A parte coloro che andranno a sputare sul monumento di quel “fango di Falcone” (compreso qualche bravo calciatore di un passato recente), le commemorazioni ufficiali e la retorica di circostanza circoleranno a fiumi, ma come spesso accade quando nasce un’idolatria, quando i personaggi vengono mitizzati o semplicemente quando un rituale va fatto perché sembra brutto non farlo, viene perso proprio il valore dell’operato e la coscienza degli ostacoli affrontati dal personaggio commemorato.
Cosa rimane dell’eredità di Falcone, Borsellino e gli altri, di quel metodo rivoluzionario di combattere la mafia, quella vera, non quella stereotipata delle fiction televisive, del cosiddetto “Metodo Falcone”, che rappresenta un capolavoro tra i protocolli investigativi contro le organizzazioni mafiose?
Volutamente o involontariamente, diverse forze politiche stanno cercando di demolire pezzo dopo pezzo quelle misure volute proprio da Giovanni Falcone, indicate come indispensabili per sconfiggere un fenomeno criminale diverso da tutti gli altri, che si insinua e si nasconde nelle strutture sociali, politiche, istituzionali, condizionandone le scelte e il modo di operare, che si comporta come uno stato nello stato e proprio per questo è più pericoloso e richiede misure straordinarie, diverse da quelle utilizzate per la criminalità comune.

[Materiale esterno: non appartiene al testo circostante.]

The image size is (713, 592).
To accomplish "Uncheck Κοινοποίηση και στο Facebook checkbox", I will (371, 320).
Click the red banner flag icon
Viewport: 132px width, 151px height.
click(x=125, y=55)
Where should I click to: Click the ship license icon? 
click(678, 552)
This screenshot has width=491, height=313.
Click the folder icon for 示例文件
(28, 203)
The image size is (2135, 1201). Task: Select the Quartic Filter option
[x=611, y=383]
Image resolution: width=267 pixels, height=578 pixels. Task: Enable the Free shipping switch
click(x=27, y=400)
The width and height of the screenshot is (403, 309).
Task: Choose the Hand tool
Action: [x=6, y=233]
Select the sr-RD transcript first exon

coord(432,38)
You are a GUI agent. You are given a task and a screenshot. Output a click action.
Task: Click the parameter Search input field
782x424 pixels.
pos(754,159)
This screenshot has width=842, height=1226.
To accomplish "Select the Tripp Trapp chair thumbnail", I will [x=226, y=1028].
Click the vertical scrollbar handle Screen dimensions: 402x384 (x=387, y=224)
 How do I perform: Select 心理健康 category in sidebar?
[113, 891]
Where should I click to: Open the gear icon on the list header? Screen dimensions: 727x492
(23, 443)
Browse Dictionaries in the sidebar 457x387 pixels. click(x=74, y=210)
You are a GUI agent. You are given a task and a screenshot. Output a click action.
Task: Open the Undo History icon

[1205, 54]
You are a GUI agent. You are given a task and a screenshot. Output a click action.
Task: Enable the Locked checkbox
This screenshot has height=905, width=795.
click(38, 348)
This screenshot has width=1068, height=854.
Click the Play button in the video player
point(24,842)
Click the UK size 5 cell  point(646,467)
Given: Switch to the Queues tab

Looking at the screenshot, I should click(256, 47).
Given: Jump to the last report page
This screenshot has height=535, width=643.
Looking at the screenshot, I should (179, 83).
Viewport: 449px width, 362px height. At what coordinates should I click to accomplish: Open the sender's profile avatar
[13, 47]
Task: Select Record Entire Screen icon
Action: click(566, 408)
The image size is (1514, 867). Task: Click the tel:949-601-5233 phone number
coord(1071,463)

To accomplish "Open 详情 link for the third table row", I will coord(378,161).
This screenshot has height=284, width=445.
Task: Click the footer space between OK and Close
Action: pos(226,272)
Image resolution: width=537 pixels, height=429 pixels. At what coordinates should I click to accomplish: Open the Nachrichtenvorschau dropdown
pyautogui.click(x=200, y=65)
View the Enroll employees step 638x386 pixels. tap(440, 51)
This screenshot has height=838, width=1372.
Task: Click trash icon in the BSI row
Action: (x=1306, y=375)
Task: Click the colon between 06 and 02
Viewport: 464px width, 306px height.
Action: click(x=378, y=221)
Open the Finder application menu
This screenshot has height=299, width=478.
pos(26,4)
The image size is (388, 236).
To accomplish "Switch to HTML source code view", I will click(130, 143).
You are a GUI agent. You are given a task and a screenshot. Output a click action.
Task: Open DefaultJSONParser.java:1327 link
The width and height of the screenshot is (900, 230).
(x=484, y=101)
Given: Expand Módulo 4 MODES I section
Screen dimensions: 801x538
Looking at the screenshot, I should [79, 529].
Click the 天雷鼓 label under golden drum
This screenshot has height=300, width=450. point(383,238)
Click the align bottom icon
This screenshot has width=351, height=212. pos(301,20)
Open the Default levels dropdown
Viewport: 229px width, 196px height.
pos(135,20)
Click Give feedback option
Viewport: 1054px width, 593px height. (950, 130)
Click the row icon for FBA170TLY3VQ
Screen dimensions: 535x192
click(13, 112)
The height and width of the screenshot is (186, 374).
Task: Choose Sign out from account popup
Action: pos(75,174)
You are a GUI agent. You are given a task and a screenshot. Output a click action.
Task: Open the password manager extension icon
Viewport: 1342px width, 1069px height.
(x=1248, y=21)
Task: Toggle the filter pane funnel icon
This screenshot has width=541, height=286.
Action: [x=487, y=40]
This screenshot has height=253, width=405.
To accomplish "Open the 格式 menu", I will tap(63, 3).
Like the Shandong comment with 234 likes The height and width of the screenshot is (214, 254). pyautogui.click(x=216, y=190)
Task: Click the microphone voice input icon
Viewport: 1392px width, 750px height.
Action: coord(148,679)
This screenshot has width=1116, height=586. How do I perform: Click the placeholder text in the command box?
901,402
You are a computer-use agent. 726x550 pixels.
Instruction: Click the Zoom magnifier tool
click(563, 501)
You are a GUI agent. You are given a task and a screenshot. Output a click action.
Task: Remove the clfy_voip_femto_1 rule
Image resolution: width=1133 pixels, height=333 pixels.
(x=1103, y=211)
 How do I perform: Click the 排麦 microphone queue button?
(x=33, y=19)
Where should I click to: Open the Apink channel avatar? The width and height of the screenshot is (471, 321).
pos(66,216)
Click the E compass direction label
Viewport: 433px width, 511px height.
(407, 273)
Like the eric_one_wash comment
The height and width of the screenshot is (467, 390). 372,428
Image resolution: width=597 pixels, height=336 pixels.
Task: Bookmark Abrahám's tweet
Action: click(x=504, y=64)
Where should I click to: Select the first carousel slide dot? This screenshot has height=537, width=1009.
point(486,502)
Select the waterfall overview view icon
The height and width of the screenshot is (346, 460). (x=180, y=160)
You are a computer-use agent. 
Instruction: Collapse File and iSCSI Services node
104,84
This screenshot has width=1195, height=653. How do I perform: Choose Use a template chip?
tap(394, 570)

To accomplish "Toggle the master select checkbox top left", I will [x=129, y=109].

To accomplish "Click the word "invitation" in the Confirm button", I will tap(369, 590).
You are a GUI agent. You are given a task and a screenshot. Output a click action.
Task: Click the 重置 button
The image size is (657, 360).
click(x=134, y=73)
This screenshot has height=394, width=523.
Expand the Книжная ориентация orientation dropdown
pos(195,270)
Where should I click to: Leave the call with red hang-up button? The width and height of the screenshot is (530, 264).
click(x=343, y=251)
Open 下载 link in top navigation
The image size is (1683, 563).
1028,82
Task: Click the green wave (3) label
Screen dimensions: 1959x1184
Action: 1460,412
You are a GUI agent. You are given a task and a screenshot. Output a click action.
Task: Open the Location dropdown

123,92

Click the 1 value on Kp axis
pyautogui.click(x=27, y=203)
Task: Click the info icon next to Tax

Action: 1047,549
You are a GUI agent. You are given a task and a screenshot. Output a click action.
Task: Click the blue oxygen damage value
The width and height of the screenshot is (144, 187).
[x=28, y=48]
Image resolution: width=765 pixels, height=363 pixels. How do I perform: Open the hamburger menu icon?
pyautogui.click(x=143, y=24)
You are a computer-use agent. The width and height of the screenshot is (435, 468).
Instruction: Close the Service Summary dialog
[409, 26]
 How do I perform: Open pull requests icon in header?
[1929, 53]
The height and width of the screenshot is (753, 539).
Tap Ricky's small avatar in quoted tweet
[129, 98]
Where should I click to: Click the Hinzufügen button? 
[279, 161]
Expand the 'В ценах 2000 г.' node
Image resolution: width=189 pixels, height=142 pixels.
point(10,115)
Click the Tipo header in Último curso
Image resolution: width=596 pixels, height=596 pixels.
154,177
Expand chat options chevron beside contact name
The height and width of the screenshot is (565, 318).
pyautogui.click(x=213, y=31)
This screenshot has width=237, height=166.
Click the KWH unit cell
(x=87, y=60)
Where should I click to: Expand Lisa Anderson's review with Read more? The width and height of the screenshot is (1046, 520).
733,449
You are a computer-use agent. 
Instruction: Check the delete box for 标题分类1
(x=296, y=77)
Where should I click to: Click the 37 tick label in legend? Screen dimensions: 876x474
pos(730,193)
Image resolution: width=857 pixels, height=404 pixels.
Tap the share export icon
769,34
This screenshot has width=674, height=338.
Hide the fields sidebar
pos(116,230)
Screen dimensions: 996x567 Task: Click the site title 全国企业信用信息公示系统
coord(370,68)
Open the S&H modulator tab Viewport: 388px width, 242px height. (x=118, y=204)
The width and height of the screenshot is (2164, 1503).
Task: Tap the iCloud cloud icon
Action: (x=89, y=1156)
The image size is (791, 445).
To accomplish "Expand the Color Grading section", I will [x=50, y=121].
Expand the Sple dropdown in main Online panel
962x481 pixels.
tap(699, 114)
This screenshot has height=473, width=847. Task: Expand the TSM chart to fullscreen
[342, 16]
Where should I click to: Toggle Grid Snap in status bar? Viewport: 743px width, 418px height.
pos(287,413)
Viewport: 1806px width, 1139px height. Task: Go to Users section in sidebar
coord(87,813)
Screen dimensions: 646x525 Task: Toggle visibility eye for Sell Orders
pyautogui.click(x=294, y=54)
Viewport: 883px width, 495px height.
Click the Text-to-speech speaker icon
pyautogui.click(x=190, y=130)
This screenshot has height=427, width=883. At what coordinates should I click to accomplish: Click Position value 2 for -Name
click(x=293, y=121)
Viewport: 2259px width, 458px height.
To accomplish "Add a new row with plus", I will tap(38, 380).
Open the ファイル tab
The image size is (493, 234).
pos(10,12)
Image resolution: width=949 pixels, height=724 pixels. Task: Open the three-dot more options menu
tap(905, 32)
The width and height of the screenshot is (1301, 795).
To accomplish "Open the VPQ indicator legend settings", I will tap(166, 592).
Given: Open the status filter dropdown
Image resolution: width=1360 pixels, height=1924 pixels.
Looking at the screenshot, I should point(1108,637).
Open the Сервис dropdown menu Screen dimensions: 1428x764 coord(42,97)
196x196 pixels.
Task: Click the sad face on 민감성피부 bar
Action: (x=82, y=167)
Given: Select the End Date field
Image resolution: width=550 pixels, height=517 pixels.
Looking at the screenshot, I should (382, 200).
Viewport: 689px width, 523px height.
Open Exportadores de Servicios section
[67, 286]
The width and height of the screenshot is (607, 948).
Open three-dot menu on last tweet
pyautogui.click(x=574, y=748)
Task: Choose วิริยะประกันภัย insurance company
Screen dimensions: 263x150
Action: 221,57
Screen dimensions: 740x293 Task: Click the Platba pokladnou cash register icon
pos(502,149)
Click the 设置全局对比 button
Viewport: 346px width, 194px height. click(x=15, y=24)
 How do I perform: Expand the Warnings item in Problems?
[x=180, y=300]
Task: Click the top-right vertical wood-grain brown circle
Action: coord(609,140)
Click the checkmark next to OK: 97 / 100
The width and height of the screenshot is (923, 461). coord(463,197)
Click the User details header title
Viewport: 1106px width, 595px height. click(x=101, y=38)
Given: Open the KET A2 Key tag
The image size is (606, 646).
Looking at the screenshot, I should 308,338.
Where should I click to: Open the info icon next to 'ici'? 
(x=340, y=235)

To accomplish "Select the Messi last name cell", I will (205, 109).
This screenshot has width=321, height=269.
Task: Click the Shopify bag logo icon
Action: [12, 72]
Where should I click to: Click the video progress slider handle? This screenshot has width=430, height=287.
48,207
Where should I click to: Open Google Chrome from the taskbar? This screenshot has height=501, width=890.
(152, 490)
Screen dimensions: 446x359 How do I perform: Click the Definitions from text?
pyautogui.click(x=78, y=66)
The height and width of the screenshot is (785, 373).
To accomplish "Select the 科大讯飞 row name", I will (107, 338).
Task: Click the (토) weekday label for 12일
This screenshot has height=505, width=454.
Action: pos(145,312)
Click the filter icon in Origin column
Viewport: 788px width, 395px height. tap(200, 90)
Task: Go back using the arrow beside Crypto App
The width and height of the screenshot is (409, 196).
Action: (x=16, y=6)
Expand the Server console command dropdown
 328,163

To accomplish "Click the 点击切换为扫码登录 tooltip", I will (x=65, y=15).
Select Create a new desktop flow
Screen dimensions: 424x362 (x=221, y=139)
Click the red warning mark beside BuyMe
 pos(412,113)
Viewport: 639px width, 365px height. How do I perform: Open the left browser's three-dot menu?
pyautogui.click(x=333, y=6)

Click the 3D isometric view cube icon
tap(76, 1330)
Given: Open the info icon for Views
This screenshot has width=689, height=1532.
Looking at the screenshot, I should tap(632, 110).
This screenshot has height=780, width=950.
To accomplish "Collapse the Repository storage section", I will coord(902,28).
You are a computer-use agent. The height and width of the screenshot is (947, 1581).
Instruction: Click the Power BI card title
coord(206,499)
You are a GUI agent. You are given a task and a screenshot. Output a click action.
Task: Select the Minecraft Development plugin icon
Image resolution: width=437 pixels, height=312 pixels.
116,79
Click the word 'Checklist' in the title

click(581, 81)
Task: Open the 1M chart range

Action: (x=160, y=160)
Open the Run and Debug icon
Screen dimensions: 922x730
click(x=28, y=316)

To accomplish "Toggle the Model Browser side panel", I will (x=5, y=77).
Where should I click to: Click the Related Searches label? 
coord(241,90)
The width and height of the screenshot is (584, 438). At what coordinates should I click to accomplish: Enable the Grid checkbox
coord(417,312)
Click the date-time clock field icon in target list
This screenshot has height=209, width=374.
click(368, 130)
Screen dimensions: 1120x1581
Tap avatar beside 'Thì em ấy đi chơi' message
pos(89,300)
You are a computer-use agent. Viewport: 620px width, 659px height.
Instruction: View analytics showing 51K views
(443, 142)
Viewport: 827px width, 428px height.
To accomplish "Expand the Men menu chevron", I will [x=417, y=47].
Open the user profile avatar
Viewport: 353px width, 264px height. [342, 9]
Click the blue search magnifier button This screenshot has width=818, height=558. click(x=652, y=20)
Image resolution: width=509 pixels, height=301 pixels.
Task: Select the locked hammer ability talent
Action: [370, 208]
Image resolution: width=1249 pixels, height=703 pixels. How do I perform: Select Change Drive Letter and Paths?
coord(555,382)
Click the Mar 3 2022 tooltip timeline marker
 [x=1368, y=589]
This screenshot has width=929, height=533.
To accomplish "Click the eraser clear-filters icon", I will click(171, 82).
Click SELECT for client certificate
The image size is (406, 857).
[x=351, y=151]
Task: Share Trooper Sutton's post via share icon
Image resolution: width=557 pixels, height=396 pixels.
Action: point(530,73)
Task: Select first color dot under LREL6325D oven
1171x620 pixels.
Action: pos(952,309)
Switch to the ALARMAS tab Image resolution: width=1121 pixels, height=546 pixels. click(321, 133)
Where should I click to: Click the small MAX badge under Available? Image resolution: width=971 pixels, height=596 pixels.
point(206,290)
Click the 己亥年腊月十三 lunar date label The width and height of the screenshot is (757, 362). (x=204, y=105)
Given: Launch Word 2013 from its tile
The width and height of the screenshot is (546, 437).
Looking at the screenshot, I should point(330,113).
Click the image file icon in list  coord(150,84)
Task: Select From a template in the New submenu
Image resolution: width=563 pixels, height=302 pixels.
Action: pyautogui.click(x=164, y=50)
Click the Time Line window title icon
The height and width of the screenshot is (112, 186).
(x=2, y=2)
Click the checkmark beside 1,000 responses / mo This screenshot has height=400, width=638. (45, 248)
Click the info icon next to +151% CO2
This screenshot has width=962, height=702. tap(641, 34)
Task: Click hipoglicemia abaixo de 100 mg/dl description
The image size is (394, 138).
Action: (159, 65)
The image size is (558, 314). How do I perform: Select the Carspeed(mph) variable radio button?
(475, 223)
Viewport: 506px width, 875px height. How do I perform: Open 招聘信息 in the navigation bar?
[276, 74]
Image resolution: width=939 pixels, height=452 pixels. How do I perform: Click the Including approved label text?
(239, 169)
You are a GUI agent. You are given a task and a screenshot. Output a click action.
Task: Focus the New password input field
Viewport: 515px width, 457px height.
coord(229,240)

Quando una mafia è radicata è come se in atto ci fosse una guerra fortemente strategica tra due soggetti che condividono lo stesso territorio e bisogna decidere se combattere o se arrendersi all’aggressore.
Uno degli strumenti più importanti, ma anche più contestati da più parti, è la misura del carcere duro, il cosiddetto 41 bis, previsto per i boss della mafia e voluto non per finalità punitive, ma per impedire che i boss in carcere continuino a guidare l’organizzazione da dentro al carcere.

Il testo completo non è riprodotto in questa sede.